Mais je vois le Soleil tout couvert de ténèbres,
Plus obscur dans le Ciel que dans le sein des eaux,
Donner si peu d'éclat aux célestes flambeaux,
Qu'ils ne paraissent plus que des torches funèbres.
Terre, ton rédempteur n'est plus loin du cercueil :
Déjà tout l'univers est tapissé de deuil,
Et pour l'ensevelir le temple rompt ses voiles.

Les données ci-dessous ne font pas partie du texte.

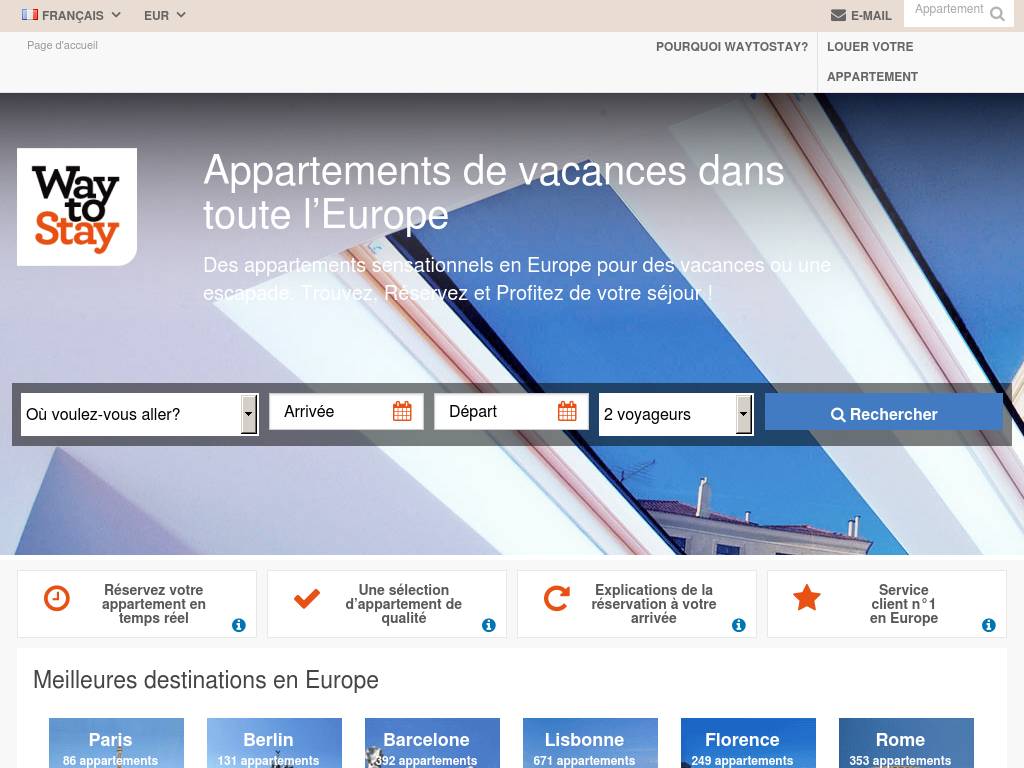Open the Arrivée calendar icon
The height and width of the screenshot is (768, 1024).
pos(402,411)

Fais mon unique amour, par ton divin secours,
Que nos cœurs enflammés servent au lieu d'étoiles
Pour éclairer la nuit qui va finir tes jours.

LXII.

Quelle tragique voix mes oreilles étonne,
Et fais de mes deux yeux deux fontaines de pleurs ?
Toi qui semblais muet au milieu des douleurs,
Tu te plains désormais que ton Dieu t'abandonne.
Mais il te faut souffrir pour suprême tourment
L'état anéanti de ce délaissement
Qui réduit tout esprit en si grande agonie.
En vain tant de bourreaux seraient tes ennemis,
Jamais leurs cruautés n'auraient fini ta vie,
Si ton père éternel ne l'eut ainsi permis.